We have a problem which is embarrassingly parallel - we run a large number of instances of a single program with a different data set for each; we do this simply by submitting the application many times to the batch queue with different parameters each time.
However with a large number of jobs, not all of them complete. It does not appear to be a problem in the queue - all of the jobs are started.
The issue appears to be that with a large number of instances of the application running, lots of jobs finish at roughly the same time and thus all try to write out their data to the parallel file-system at pretty much the same time.
The issue then seems to be that either the program is unable to write to the file-system and crashes in some manner, or just sits there waiting to write and the batch queue system kills the job after it's been sat waiting too long. (From what I have gathered on the problem, most of the jobs that fail to complete, if not all, do not leave core files)
What is the best way to schedule disk-writes to avoid this problem?
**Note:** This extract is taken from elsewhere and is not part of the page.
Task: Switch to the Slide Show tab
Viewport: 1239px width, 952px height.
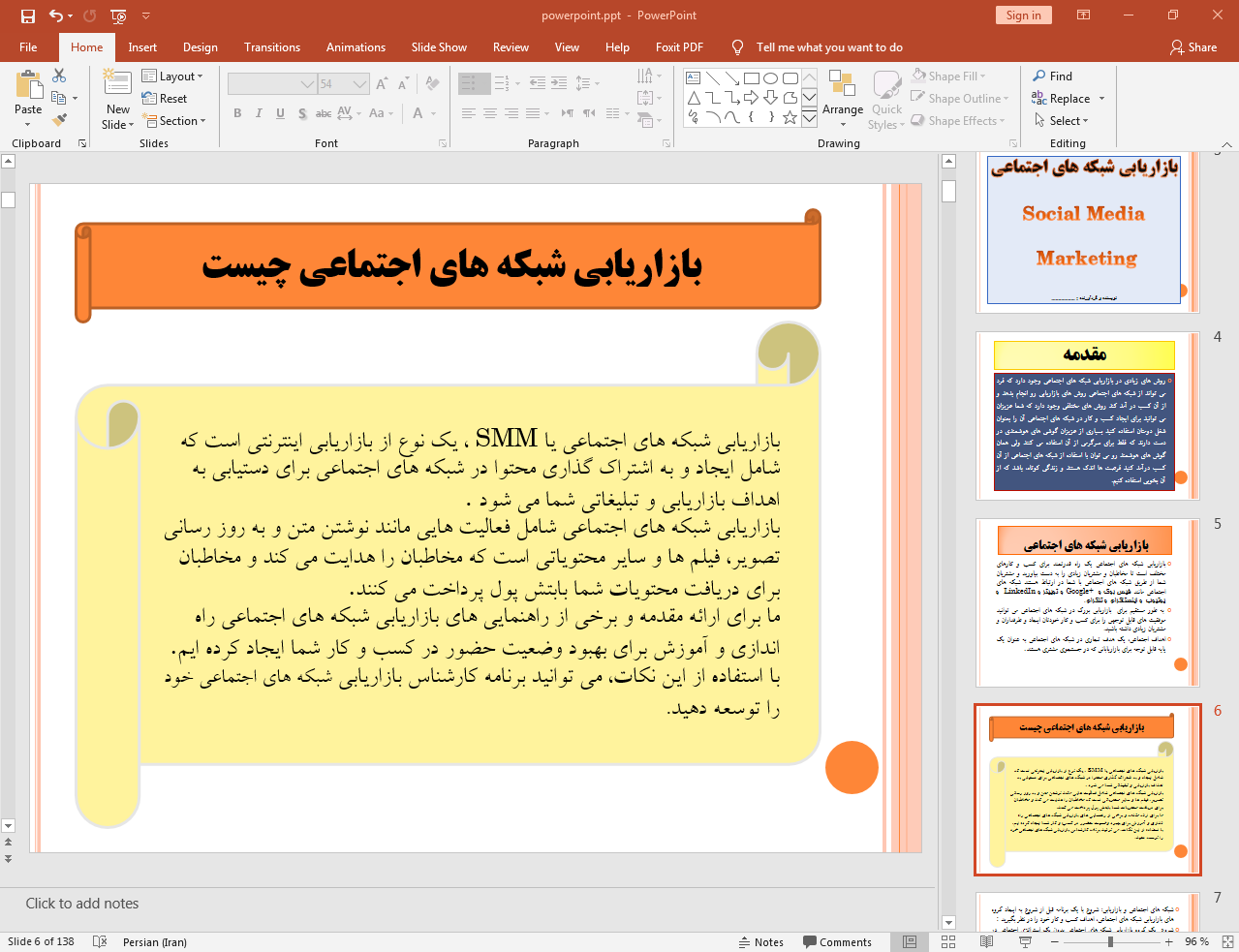Action: 439,47
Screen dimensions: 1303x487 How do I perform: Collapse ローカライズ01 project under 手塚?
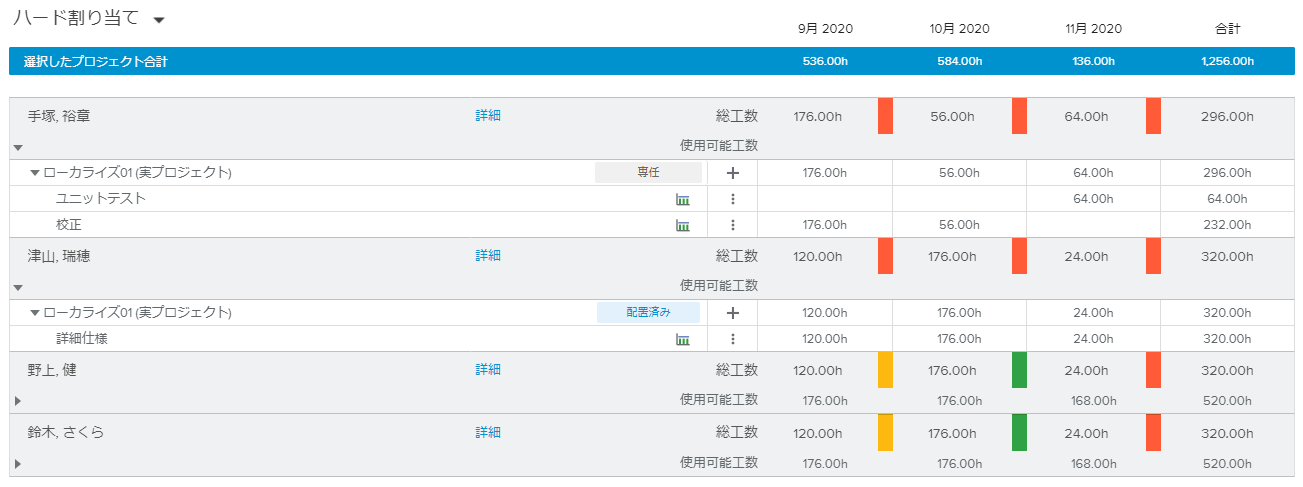tap(35, 173)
I mention our program is embarrassingly parallel to highlight the fact the each process is not aware of the others - they cannot talk to each other to schedule their writes in some manner.
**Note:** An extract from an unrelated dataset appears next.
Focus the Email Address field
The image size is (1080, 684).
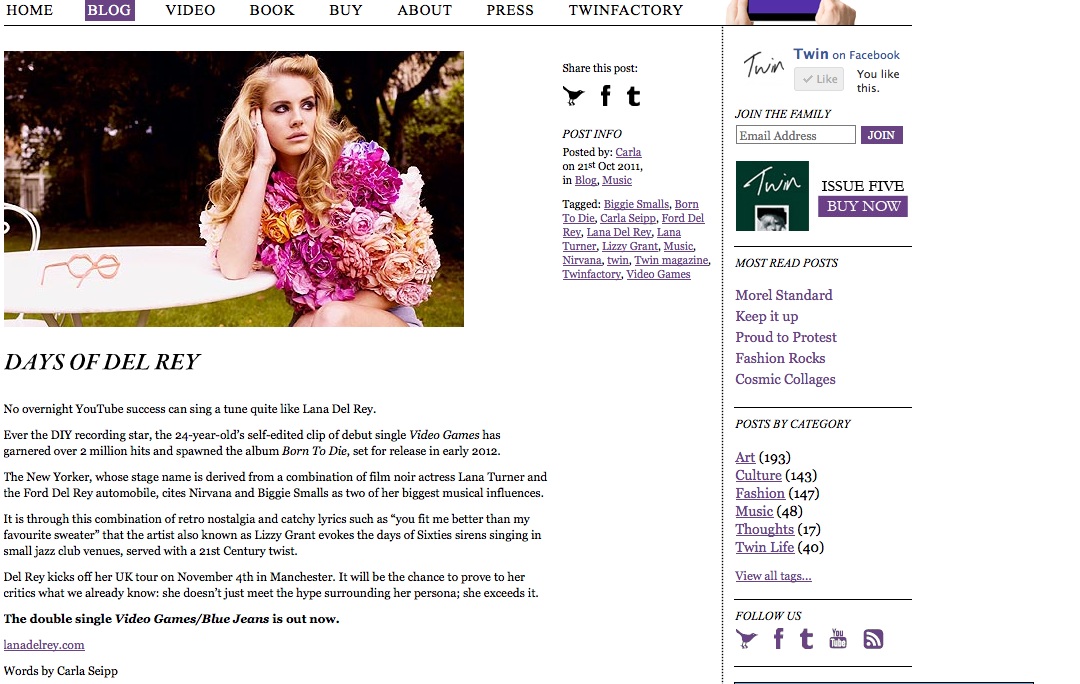pos(795,135)

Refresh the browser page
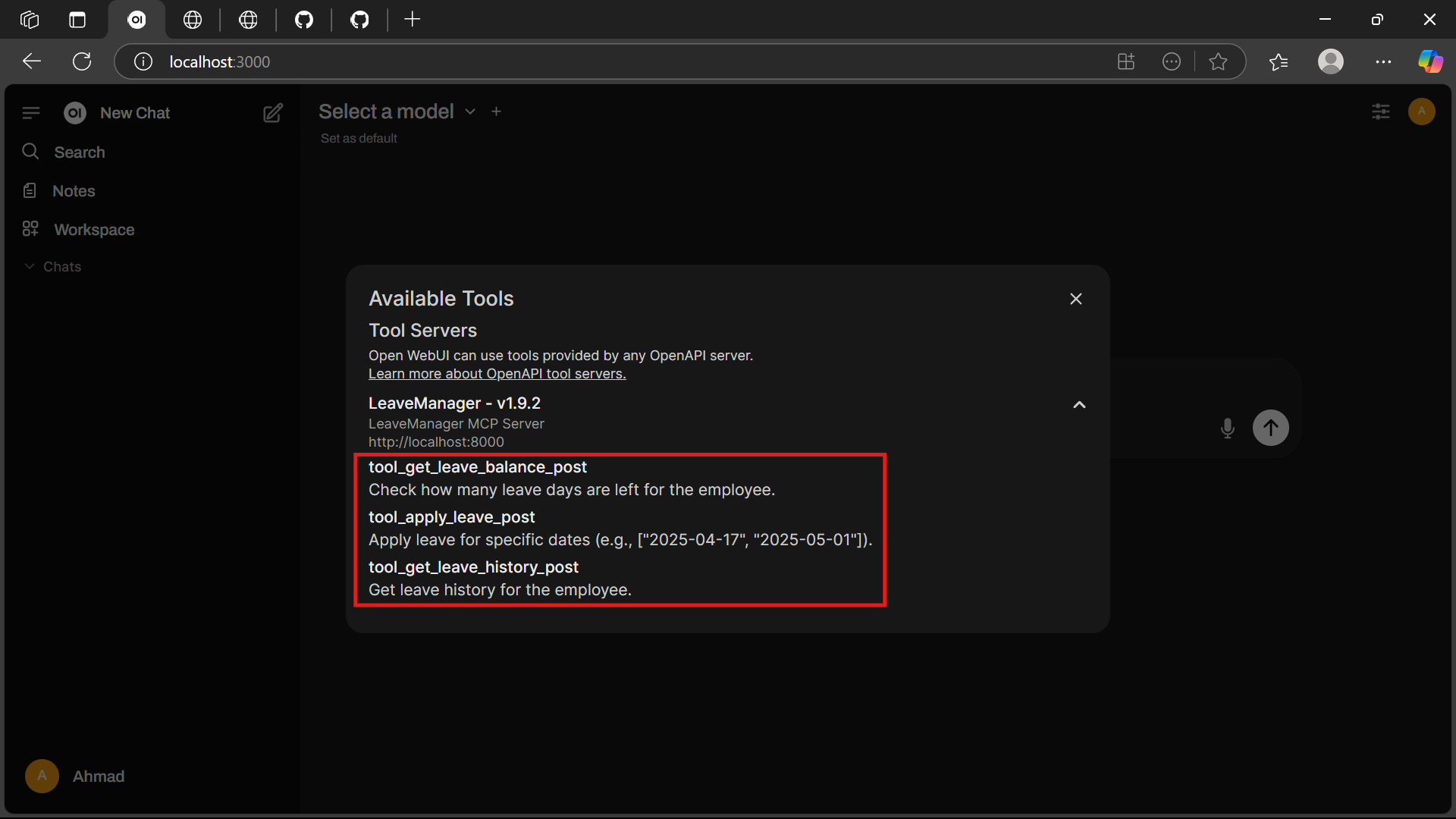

Although I have the source-code for the program, we'd like to solve the problem without having to modify this if possible as we don't maintain or develop it (plus most of the comments are in Italian).
I have had some thoughts on the matter:
- Each job write to the local (scratch) disk of the node at first. We can then run another job which checks every now and then what jobs have completed and moves the files from the local disks to the parallel file-system.
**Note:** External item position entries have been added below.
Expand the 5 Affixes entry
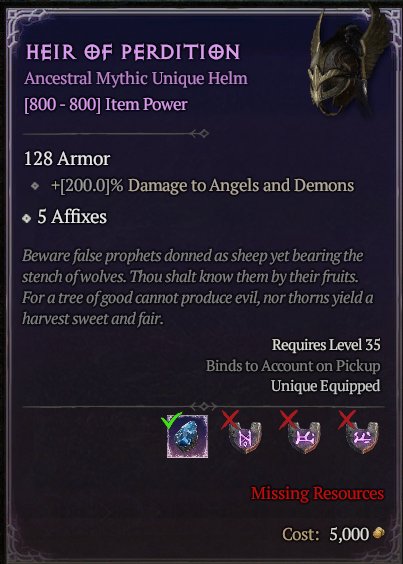The width and height of the screenshot is (403, 564). [x=64, y=217]
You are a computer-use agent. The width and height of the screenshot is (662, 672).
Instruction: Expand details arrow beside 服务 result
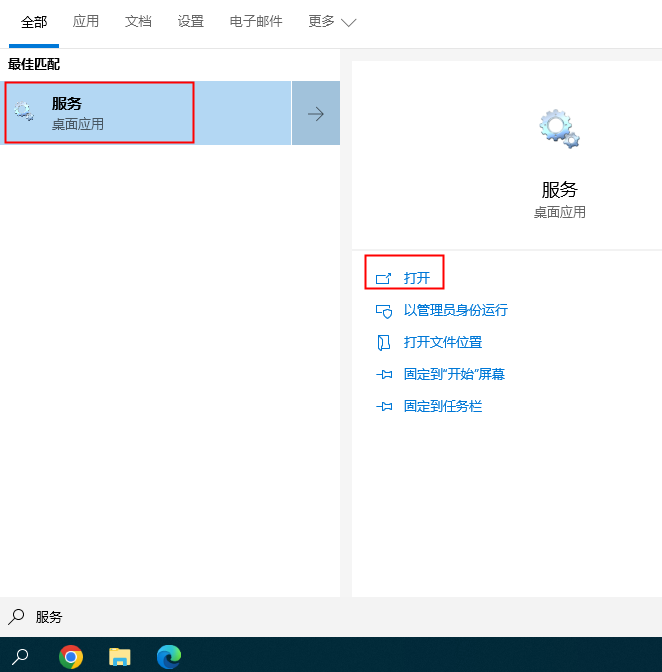click(x=316, y=114)
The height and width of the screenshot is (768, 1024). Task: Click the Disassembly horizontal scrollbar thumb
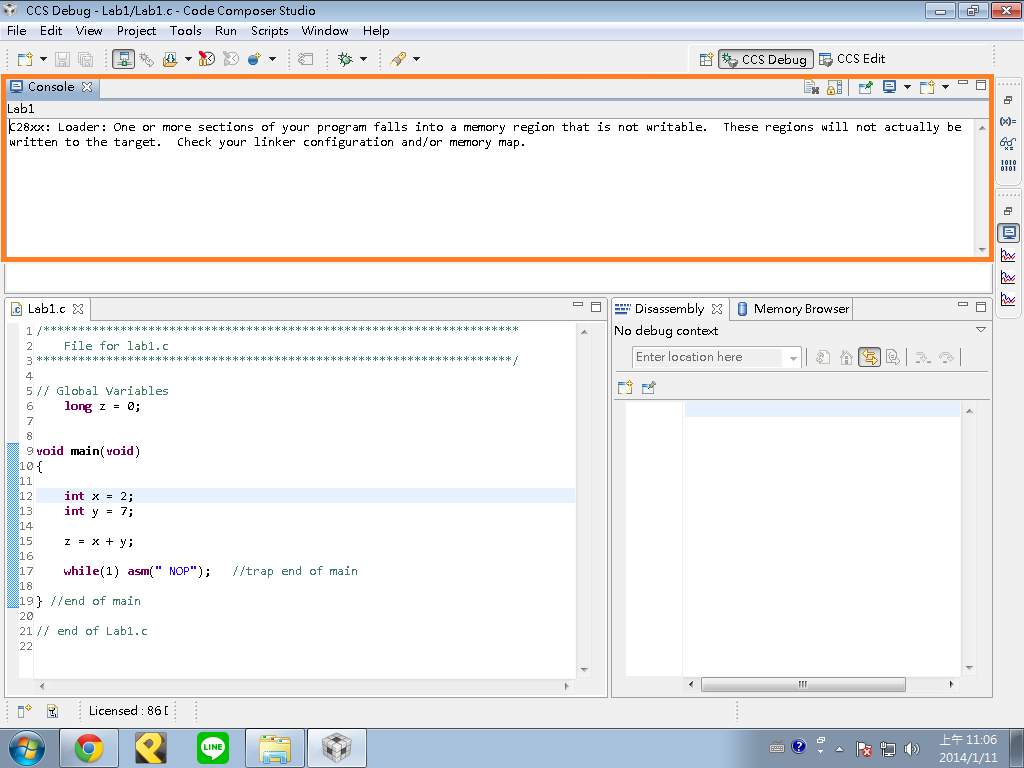803,685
- Use an MPI wrapper around the program in master/slave system, where the master manages a queue of jobs and farms these off to each slave; and the slave wrapper runs the applications and catches the exception (could I do this reliably for a file-system timeout in C++, or possibly Java?), and sends a message back to the master to re-run the job
In the meantime I need to pester my supervisors for more information on the error itself - I've never run into it personally, but I haven't had to use the program for a very large number of datasets (yet).
In case it's useful: we run Solaris on our HPC system with the SGE (Sun GridEngine) batch queue system. The file-system is NFS4, and the storage servers also run Solaris. The HPC nodes and storage servers communicate over fibre channel links.